::: MATERIAL SUPPLIED :::
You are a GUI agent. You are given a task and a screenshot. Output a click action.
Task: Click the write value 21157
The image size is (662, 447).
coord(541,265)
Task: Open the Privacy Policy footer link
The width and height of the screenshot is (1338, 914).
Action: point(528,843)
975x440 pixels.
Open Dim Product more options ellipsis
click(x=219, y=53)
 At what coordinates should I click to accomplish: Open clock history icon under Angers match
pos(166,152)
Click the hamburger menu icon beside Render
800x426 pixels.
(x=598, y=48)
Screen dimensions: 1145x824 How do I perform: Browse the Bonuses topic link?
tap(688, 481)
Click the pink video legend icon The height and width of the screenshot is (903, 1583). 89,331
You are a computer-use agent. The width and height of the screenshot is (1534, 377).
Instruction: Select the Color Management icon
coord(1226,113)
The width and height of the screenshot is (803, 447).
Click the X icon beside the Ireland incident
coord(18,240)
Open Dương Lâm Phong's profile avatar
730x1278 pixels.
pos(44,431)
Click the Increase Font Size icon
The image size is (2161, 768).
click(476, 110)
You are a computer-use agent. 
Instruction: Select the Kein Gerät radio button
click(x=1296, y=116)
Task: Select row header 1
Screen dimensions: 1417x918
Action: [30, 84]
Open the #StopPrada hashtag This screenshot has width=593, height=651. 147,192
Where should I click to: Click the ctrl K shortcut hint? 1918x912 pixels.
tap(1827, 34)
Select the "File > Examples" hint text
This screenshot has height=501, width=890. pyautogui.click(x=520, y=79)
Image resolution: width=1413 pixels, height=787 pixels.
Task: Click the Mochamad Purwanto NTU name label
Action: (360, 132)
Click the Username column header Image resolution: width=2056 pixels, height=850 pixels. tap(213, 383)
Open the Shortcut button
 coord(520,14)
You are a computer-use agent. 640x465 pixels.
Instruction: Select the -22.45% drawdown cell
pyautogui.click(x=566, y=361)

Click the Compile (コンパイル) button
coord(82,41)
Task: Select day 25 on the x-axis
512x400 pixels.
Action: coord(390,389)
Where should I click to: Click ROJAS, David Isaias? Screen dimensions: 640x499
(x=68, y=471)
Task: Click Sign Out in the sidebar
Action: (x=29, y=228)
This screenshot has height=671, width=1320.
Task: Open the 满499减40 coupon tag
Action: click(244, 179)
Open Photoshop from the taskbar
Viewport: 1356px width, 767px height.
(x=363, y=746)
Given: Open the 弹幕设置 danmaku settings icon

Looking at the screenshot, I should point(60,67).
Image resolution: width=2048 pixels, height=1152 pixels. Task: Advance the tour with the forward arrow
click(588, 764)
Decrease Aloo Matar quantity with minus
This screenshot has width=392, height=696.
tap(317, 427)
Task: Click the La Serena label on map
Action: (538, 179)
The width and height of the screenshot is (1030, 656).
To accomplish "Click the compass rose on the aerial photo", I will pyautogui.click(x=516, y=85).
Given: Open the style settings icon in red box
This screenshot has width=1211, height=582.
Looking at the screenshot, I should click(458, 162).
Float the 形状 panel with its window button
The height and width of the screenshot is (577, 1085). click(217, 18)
:::
WORK REQUEST:
The data above should be copied exactly, with no line omitted.

SOLUTION TO THE PROBLEM:
You are a GUI agent. You are given a task and a screenshot. Output a click action.
Task: Click the write value 21157
The image size is (662, 447).
coord(541,265)
Task: Open the Privacy Policy footer link
The width and height of the screenshot is (1338, 914).
Action: point(528,843)
975x440 pixels.
Open Dim Product more options ellipsis
click(x=219, y=53)
 At what coordinates should I click to accomplish: Open clock history icon under Angers match
pos(166,152)
Click the hamburger menu icon beside Render
800x426 pixels.
(x=598, y=48)
Screen dimensions: 1145x824 How do I perform: Browse the Bonuses topic link?
tap(688, 481)
Click the pink video legend icon The height and width of the screenshot is (903, 1583). 89,331
You are a computer-use agent. The width and height of the screenshot is (1534, 377).
Instruction: Select the Color Management icon
coord(1226,113)
The width and height of the screenshot is (803, 447).
Click the X icon beside the Ireland incident
coord(18,240)
Open Dương Lâm Phong's profile avatar
730x1278 pixels.
pos(44,431)
Click the Increase Font Size icon
The image size is (2161, 768).
click(476, 110)
You are a computer-use agent. 
Instruction: Select the Kein Gerät radio button
click(x=1296, y=116)
Task: Select row header 1
Screen dimensions: 1417x918
Action: [30, 84]
Open the #StopPrada hashtag This screenshot has width=593, height=651. 147,192
Where should I click to: Click the ctrl K shortcut hint? 1918x912 pixels.
tap(1827, 34)
Select the "File > Examples" hint text
This screenshot has height=501, width=890. pyautogui.click(x=520, y=79)
Image resolution: width=1413 pixels, height=787 pixels.
Task: Click the Mochamad Purwanto NTU name label
Action: (360, 132)
Click the Username column header Image resolution: width=2056 pixels, height=850 pixels. tap(213, 383)
Open the Shortcut button
 coord(520,14)
You are a computer-use agent. 640x465 pixels.
Instruction: Select the -22.45% drawdown cell
pyautogui.click(x=566, y=361)

Click the Compile (コンパイル) button
coord(82,41)
Task: Select day 25 on the x-axis
512x400 pixels.
Action: coord(390,389)
Where should I click to: Click ROJAS, David Isaias? Screen dimensions: 640x499
(x=68, y=471)
Task: Click Sign Out in the sidebar
Action: (x=29, y=228)
This screenshot has height=671, width=1320.
Task: Open the 满499减40 coupon tag
Action: click(244, 179)
Open Photoshop from the taskbar
Viewport: 1356px width, 767px height.
(x=363, y=746)
Given: Open the 弹幕设置 danmaku settings icon

Looking at the screenshot, I should point(60,67).
Image resolution: width=2048 pixels, height=1152 pixels. Task: Advance the tour with the forward arrow
click(588, 764)
Decrease Aloo Matar quantity with minus
This screenshot has width=392, height=696.
tap(317, 427)
Task: Click the La Serena label on map
Action: (538, 179)
The width and height of the screenshot is (1030, 656).
To accomplish "Click the compass rose on the aerial photo", I will pyautogui.click(x=516, y=85).
Given: Open the style settings icon in red box
This screenshot has width=1211, height=582.
Looking at the screenshot, I should click(458, 162).
Float the 形状 panel with its window button
The height and width of the screenshot is (577, 1085). click(217, 18)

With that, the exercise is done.